Maquiagem: a batalha velada


Maquiagem, do francês maquillage, para os afrescalhados é o make up, é a pintura facial e inclusive a corporal. Qual é a finalidade, qual a motivação, o costume, a tradição ou a tendência da moda que impele uma pessoa a se pintar? Afinal, não é tão natural assim, há algo por trás desse fim, que em muitas culturas se tornou corriqueiro, sendo considerado pelos mantenedores da ordem até mesmo falta de decência, de civilidade mesmo, não maquiar a pele, essa coisa tão grosseira – epiderme defeituosa. Esta segunda pele, com claras intenções sociais e retificadores, tenta substituir a pele biológica, herdeira de uma nem sempre bela seleção natural. E haverá sempre uma velha fofoqueira a espalhar discórdia e um afeminado a clamar alegria.

A origem pode ser religiosa (ritualista), como em celebrações de fertilidade e cerimônias fúnebres, ou então guerreira (agonística), ou apenas estética e símbolo de alguma função ou posição social, como é o caso de qualquer adereço e adorno. Sociedades tribais têm por costume se apresentar a suas entidades místicas e protetoras devidamente caracterizadas, visto que seria uma ofensa entrar em contato com o divino como se fosse mais uma atividade do cotidiano, como plantar mandioca ou descascar batata. Ao perceber-se como parte da natureza, com capacidade para alterá-la e até domá-la, o homem precisou de artifícios para simbolizar sua passagem de bicho para civilizado. Essa etiqueta das etnias exige um formalismo, ainda que excêntrico para nós, os “pós-bárbaros”, pois a falta de vestimenta sempre chocou os pudicos e europeus. A selvageria, a bizarrice ou a agressividade para uns é a naturalidade ou a trivialidade para outros. É sempre chocante deparar-se com algo a que não se está habituado. Oh, quantos julgamentos inflexíveis!

O combate é outra coisa importante para os indígenas, é preciso preparar-se e fazer as honrarias e superstições de praxe a fim de não ter consciência pesada e de ninguém alegar negligência por parte do guerreiro. A pintura, assim como a armadura e as insígnias, inspira respeito e dignidade aos fracos e covardes – nítida hierarquia que distingue tipos humanos. Numa guerra só vence quem se arrisca, mas sabemos que todo cuidado pode ser pouco, e fatal. É claro que se mandinga tivesse a força que se pensa, o campeonato baiano acabava empatado, porém o determinismo em vestir a mesma cueca, pisar com o pé direito, fazer o sinal da cruz ou bater na madeira três vezes é anterior, e obviamente superior, ao indivíduo. Quem já se iludiu testemunhar atividades paranormais e macumba pesada não ousará contestar, muito menos desafiar, tal poder.

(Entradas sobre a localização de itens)

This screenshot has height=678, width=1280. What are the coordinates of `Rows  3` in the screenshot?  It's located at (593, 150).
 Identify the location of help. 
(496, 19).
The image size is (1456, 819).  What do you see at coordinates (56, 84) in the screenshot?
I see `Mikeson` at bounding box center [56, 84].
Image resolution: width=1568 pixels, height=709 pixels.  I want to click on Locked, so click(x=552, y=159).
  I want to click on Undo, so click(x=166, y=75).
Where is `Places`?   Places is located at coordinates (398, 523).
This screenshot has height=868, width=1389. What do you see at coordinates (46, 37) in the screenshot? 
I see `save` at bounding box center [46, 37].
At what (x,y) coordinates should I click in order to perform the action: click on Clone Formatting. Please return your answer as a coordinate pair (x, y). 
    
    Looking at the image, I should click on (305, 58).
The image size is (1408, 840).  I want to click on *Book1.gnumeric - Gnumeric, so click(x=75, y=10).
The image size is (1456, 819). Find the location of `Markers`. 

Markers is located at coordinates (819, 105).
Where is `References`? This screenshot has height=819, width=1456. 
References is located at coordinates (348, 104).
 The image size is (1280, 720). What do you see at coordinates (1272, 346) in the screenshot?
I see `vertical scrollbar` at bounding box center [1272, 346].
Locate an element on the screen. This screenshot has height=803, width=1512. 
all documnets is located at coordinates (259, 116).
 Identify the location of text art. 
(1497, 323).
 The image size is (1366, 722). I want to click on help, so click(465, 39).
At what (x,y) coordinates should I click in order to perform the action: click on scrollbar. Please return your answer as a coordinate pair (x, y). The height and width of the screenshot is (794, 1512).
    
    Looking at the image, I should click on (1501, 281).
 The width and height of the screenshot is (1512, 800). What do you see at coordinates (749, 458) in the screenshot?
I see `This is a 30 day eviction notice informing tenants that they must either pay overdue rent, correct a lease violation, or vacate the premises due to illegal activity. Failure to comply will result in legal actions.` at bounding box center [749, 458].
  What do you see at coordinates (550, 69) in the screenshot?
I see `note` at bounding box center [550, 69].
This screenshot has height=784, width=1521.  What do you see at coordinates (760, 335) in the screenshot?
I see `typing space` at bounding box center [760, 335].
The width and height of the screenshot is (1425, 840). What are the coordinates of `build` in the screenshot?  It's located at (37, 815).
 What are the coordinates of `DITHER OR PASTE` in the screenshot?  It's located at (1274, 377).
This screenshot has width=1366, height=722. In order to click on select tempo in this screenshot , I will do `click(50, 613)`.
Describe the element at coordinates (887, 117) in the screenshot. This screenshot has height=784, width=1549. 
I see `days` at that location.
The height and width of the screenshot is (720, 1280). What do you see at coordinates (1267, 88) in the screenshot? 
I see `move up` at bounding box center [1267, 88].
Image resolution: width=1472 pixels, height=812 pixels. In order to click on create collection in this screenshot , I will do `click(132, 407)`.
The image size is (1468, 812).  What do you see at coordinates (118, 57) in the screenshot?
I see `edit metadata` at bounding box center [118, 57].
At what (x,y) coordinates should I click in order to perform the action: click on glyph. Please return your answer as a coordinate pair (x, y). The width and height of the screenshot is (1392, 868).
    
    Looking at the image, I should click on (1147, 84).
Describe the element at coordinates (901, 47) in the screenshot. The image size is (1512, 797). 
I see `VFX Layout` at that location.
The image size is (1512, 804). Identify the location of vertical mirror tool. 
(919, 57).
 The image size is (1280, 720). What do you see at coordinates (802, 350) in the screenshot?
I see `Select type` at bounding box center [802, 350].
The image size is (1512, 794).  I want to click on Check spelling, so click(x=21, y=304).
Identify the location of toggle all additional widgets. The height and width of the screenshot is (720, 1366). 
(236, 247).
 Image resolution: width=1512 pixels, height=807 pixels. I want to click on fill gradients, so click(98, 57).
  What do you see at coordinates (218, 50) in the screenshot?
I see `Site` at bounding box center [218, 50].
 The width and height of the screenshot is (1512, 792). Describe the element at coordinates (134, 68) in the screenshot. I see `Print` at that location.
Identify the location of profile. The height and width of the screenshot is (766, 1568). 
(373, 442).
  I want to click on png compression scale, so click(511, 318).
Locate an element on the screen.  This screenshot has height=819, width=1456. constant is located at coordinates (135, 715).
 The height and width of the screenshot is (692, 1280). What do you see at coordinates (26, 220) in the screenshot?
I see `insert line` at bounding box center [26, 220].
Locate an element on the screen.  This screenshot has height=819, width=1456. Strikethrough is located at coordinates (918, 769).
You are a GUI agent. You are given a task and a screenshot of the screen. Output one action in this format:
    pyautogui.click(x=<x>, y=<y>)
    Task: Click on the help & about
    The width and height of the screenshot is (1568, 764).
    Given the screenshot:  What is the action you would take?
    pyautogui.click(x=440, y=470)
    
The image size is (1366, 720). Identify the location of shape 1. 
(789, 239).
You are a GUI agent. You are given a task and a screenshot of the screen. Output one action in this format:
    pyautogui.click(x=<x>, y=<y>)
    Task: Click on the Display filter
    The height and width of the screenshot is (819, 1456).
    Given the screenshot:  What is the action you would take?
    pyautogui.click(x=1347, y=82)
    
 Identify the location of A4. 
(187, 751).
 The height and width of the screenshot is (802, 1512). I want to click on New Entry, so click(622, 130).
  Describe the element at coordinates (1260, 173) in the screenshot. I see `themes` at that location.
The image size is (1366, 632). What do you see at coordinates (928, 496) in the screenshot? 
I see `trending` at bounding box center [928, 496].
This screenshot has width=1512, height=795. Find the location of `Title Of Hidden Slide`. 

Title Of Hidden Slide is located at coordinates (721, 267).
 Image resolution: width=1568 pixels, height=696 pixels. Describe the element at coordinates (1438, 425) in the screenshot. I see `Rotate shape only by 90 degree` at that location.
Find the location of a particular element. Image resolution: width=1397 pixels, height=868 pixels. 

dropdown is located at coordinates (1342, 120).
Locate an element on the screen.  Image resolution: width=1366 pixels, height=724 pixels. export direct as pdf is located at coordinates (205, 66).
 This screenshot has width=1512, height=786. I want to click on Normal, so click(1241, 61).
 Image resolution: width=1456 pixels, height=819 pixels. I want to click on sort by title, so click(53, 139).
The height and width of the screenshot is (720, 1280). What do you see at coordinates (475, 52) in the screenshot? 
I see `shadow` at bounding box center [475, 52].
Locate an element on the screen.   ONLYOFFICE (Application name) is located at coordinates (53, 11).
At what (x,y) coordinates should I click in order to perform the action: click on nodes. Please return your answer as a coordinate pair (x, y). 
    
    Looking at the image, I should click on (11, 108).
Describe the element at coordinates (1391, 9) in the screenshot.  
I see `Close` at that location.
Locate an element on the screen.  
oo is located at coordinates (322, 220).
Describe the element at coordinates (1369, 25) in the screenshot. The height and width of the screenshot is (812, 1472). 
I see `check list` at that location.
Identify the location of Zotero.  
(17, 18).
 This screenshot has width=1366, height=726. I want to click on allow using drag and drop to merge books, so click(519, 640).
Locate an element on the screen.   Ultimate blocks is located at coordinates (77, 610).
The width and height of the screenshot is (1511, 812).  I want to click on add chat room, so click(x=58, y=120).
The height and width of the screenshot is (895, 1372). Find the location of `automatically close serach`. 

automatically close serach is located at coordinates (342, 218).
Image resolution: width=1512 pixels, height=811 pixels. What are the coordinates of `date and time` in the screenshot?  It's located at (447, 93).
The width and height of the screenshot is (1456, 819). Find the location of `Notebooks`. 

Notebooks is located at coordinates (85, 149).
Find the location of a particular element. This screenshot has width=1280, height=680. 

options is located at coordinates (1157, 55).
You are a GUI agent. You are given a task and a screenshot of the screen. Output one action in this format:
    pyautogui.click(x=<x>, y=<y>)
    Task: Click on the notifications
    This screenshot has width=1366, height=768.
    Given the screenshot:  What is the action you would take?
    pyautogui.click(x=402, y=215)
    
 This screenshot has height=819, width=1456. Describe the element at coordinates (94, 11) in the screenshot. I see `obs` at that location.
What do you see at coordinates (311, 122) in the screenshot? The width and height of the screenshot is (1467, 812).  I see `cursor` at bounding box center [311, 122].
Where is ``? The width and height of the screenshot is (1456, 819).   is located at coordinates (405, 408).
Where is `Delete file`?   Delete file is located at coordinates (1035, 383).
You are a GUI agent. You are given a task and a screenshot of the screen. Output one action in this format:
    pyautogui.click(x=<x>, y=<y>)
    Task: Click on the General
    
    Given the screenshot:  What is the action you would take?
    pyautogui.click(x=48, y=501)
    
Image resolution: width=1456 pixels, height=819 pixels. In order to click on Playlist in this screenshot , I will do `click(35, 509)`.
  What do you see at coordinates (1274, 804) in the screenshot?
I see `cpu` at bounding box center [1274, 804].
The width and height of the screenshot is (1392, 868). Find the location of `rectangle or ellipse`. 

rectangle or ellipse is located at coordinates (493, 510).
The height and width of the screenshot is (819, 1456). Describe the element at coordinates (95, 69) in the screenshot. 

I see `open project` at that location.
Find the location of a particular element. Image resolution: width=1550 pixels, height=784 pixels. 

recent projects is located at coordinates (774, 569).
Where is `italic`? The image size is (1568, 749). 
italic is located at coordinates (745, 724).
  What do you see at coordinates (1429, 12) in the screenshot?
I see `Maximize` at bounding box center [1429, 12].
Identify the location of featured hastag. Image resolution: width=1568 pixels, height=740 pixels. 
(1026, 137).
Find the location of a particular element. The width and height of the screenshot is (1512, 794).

• TAREFAS PROPOSTAS
A – Localize nas entradas todas as linhas em que aparece a palavra "perform" e transcreva cada uma delas.
B – Prossiga com o texto sobre maquiagem a partir do ponto em que ele se encerra.
O texto sobre maquiagem e as entradas constituem materiais independentes entre si.

• RESPOSTAS DAS TAREFAS
A –
At what (x,y) coordinates should I click in order to perform the action: click on Clone Formatting. Please return your answer as a coordinate pair (x, y). 
At what (x,y) coordinates should I click in order to perform the action: click on scrollbar. Please return your answer as a coordinate pair (x, y). The height and width of the screenshot is (794, 1512).
At what (x,y) coordinates should I click in order to perform the action: click on glyph. Please return your answer as a coordinate pair (x, y). The width and height of the screenshot is (1392, 868).
At what (x,y) coordinates should I click in order to perform the action: click on nodes. Please return your answer as a coordinate pair (x, y). 

B –
E na cidade, nos grandes centros urbanos, nas pós-modernas e frenéticas metrópoles, apinhada de gente que se julga muito distante dos índios, do povo do mato? Ah, eles não vivem em comunidade de duzentos habitantes, não caçam nem coletam, eles estudam, pegam engarrafamento e xingam a máquina. Seus símbolos os diferem e coloca-os acima dos demais. Jamais se sentiriam bem se comparando a povos atrasados, cujas referências são os deuses pequeninos, bem aquém do Todo-Poderoso Jeová. Seus ídolos, ícones e paradigmas são justificados, apesar de serem recentes, mas o tempo não prova nada, não é mesmo? A juventude é um bem em si; quem vive de passado é museu e arqueólogo. A sociedade individualista incentiva e (só) gera pessoas únicas, tão diferentes entre si quanto plantas da mesma espécie criadas em ambientes separados. Enquanto crescem e se autoafirmam, os jovens precisam se identificar com algum grupo (tribos urbanas), ou seja, no fundo desejam assemelhar-se, desde que dentro de um estilo visto como descolado e conveniente. É claro que eles se misturam com ressalvas, pois se simplesmente copiassem uns aos outros seriam criticados por falta de personalidade (muitos já desistiram disso, desejando ser covers, com orgulho).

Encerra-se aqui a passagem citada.